Hello Neil,
On Fri, 31 May 2013 16:25:44 +0100 Neil Williams codehelp@debian.org wrote:
[]
Issues raised in http://bazaar.launchpad.net/~linaro-automation/linaro-android-build-tools/tr...
This is very similar to what the Multi-Node parent <-> child communication may need.
Thanks for looking into this, Neil, and seeing for possibilities for reuse in other scenarios, that's exactly why I wanted to wider discussion of this and be led by Tyler, architect for entire team, because with "infrastructure" outlook we can miss something.
Getting a token: I see this as the service that starts the job has some secret allowing it to request the token, which is then passed onto the job.
Precisely as the Multi-Node setup could use. I'm thinking the token could be added as part of the jobdata in lava-dispatcher, commands.py: job = LavaTestJob(jobdata, oob_file, config, self.args.output_dir)
My expectation for this Multi-Node support would be that the token would be written to the test environment and the test would use that to get the list of other clients for this multi-node job. Once each client has booted and "called home" to the parent using the token, clients could get the IP address and role of other clients. This then allows Multi-Node tests to make calls between clients to test their own protocols and other requirements.
Well, my questions here would be what are these "calls" that clients in multinode setup do among themselves.

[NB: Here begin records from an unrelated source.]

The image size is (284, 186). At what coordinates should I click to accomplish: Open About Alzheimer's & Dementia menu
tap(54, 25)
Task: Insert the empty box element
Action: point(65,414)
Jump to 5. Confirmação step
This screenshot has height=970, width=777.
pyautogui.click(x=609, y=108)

My first thinking would be network testing, but as Antonio wrote in the other email, it doesn't have to be, and primary communication channel is still serial.
I'm afraid I don't know enough about multinode to asses if it shares enough commonality in authentication requirements with build slaves (which do publishing at the end of build). Just to elaborate with Jenkins build slaves we have:
1. Static build master which schedules builds. This system is considered trusted as user/3rd-party code cannot be executed there. 2. But actual builds are scheduled on EC2 slaves which come and go and also execute code as specified by users. So, we cannot trust slave environment and don't want to expose any "persistent" authentication credentials there, instead, only once-off tokens should be used there, so if attacker gets to them, one won't get too much.
Fairly speaking, as far as I can tell, p.2 applies pretty much to LAVA board pool too, except for some difference: there's finite set of build boards (i.e. they're under more scrutiny), and they're firewalled. But again, I don't know what kind of security (vs flexibility) you guys want with multinode setup and what's the best way to implement it...
I already have a protocol designed to do the file update thing (server has old file, client has new one but not old one) for a pet project that I was going to open source, but it is just a bit of fun and hasn't been tested, so even having got that far I would still tell other people to use rsync.
publish --token=<token> --type=<build_type> --strip=<strip> <build_id> <glob_pattern>...
This seems like a reasonable starting point. Lets make sure that it uses a configuration file to specify what to do with those build types etc. Preferably one that it can update from a public location so we don't have to re-spin the tool to add a new build type (though I guess we normally check it out of VCS as we go, so that works too).
Well, on client side, it's ideally just a single file which just handle obvious filtering options (like <glob_pattern> or --strip=) locally and passes the rest to API/service. Server-side can handle the options in any way it wants, note that options above don't require much "configuration", for example --type= just maps to top-level download dir.
Just wondering how much overlap there could be between publishing for CI and publishing IP addresses between clients running a Multi-Node job.
I've only done the briefest look at the Multi-Node aspects so far, there's a PDF I've shared with some rough flow ideas for Parent-Child-Communication.